Hitmetrix - User behavior analytics & recording

Stress the fundamentals for profit

In previous articles, I stressed that profit per call is the best measure of call center performance, that sales agents are a center’s most important investment and that an effective communications program helps a call center get the most out of agents. Here, I offer initiatives, grouped into four fundamental categories, that may increase a center’s impact on profits.

Convert more calls into orders. Do you treasure each customer call? Consider these initiatives:

• Reduce the abandonment rate. This may require more staffing, but the extra profit may be worth it.

• Improve speed of answer. Are customer wait times costing you sales? If so, shorten wait times.

• Make your order-entry system foolproof. Errors affect inventory, handling and postage. They also disappoint customers.

• Make your order-taking process easy on customers. This may produce more frequent sales and more total sales.

• Convert customer service calls into sales. Converting even a small number can add revenue with little increase in costs.

Increase revenue per order. The quality of the four-minute conversations between your agents and customers is the best predictor of your company’s success. Here are suggestions to increase revenue per order:

• Find the unstated “want.” Asking “did you see anything else in our catalog that interested you?” may spur additional sales and build customer affiliation.

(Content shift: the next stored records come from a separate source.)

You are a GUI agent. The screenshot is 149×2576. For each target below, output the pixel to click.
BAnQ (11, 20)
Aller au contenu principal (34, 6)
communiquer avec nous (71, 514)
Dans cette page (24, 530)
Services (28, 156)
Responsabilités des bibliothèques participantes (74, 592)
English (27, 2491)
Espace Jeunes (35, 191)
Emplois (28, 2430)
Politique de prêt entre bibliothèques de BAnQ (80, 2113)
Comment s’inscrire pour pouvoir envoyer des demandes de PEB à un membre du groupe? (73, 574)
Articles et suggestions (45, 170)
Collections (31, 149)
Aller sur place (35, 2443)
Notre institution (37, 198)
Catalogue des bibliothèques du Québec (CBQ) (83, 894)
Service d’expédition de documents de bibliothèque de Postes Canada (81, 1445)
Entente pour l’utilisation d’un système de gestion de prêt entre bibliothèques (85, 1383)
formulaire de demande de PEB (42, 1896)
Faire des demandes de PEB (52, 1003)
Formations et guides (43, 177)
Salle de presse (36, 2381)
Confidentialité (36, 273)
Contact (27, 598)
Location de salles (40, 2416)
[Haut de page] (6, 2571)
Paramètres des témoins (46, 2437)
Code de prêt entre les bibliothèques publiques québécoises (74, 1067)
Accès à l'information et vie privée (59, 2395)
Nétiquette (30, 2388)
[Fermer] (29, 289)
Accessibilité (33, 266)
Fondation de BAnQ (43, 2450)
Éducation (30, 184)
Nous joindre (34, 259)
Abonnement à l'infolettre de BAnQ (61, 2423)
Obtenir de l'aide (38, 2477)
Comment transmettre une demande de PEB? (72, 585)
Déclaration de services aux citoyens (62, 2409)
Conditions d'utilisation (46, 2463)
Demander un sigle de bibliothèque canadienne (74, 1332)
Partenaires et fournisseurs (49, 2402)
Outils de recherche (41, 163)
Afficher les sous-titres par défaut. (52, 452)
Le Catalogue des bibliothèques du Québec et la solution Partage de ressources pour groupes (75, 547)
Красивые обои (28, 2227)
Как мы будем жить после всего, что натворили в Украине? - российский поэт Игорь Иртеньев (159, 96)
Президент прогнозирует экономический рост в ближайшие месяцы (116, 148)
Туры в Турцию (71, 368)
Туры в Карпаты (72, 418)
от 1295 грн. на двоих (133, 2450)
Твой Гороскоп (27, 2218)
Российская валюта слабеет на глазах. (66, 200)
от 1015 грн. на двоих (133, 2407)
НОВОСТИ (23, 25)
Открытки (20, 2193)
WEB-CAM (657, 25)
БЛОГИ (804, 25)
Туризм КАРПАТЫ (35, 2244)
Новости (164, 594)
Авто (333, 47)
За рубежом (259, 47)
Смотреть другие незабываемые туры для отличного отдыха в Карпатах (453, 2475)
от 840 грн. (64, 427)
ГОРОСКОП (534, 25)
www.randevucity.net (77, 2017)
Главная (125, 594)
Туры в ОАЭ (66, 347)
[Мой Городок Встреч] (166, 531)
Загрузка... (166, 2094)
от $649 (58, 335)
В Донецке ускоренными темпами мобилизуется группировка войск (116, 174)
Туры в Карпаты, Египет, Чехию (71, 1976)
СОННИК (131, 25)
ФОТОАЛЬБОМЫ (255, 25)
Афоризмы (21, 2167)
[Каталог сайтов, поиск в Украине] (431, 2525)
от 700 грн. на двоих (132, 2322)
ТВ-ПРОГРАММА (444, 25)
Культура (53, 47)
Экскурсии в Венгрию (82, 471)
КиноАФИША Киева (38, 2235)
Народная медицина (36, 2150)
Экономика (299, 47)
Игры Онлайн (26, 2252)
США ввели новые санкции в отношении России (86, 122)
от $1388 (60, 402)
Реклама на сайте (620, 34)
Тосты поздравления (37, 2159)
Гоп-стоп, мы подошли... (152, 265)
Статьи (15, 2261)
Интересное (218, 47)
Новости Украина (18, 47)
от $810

• Is there a way to increase the quantity of items ordered? Perhaps your company offers a second item at a discount.

• Cross-sell. Do your systems make cross selling easy for agents? Do you train agents on how to initiate cross selling so customers perceive it as a service? Do you track agents’ cross-selling performance?

• Upsell. Do you merchandise explicitly for upselling? Do you train agents to upsell? Do you track results?

Build customer loyalty. Agents are your firm’s voice to customers. Here are thoughts on building rapport with customers:

• Know something about the customer when she calls. Is this the first time she is ordering? The 10th? If possible, share basic customer buying history with agents and train them to adapt calls accordingly.

• Know the catalog from which the customer is ordering. Agents who know your catalogs and products not only can take orders more accurately, they can answer customers’ questions and affirm customers’ choices.

• Speak in a manner consistent with your company’s desired image. Each time a customer calls, your agent should reaffirm the customer’s positive image of your company. A Lands’ End customer, for example, expects to hear the friendly voice of a knowledgeable agent from a small Wisconsin town. Each time the customer repeats a positive ordering experience, her affiliation with the company grows. When she is surprised by the voice of an untrained, pushy agent, her image of the company may be tarnished ever so slightly.

• Ensure that customers get the same standard of service every time. Define protocols for greeting customers, handling objections, answering questions, cross selling, upselling and for ending calls. Train agents to perform accordingly.

Achieve call center efficiency. Improving efficiency involves defining the optimal pace for agents so they can serve each customer in a manner matching your company’s image. Consider these initiatives:

• Determine the ideal work pace. There is a pace at which adding, or subtracting, calls per hour would reduce a typical agent’s success rate.

• Create meaningful overflow work. Rely on sales agents to process mail-in orders, make outbound calls, reply to e-mail questions or conduct customer surveys. Agents performing non-selling tasks during slow times let call centers build slack into staffing. Extra staffing helps reduce abandonment rate and improve speed of answer.

• Schedule to achieve the ideal work pace. Use an effective scheduling system and feed it with the best available forecasting and employee information.

• Reduce telecommunication costs. Find the lowest toll-free costs. But beware, even a small drop in sales caused by poor service outweighs even very large decreases in cost per minute.